We used two ordering methods to rank the group-level components. First, for each group-level component, a histogram of the ICC values within the group-level component mask (i.e., a binary version of the thresholded group-level component) was used to demonstrate the ranges of TRT reliability across different components. We then took the first most frequent ICC value ICC(k,1) and the second most frequent ICC value ICC(k,2) from each ICC histogram. After this feature selection step, each TRT reliability map can be simplified to a bivariate sample dataset (ICC(k,1), ICC(k,2)) where k = 1, 2, · · · , P. These TRT reliability data then can be ranked using a method for sorting multivariate observations based on a minimal spanning tree (see Appendix B).
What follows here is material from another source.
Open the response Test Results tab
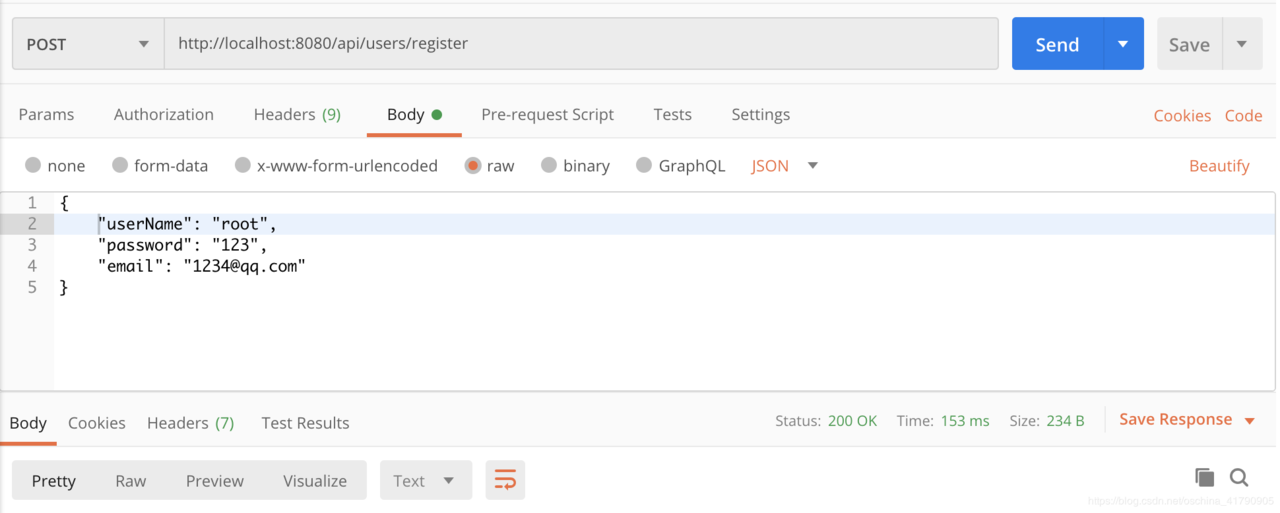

The second index for ranking group-level components was the mean Pearsons correlation coefficient between the individual-level DR template and the best matched individual-level component (i.e., the reproducibility).
For each individual resting state fMRI dataset, we applied five algorithms to estimate the number of components automatically: Akaike information criterion (Akaike, 1973), Bayesian information criterion (Schwarz, 1978), minimum description length (Rissanen, 1978), probabilistic PCA (Minka, 2001) and entropy rate enhanced minimum description length (Li et al., 2007). The first four methods were performed using melodic in FSL. The last method was carried out in a Group ICA fMRI Toolbox (gift: version 1.3f). Finally the ICCc was applied to evaluate the TRT reliability of each method.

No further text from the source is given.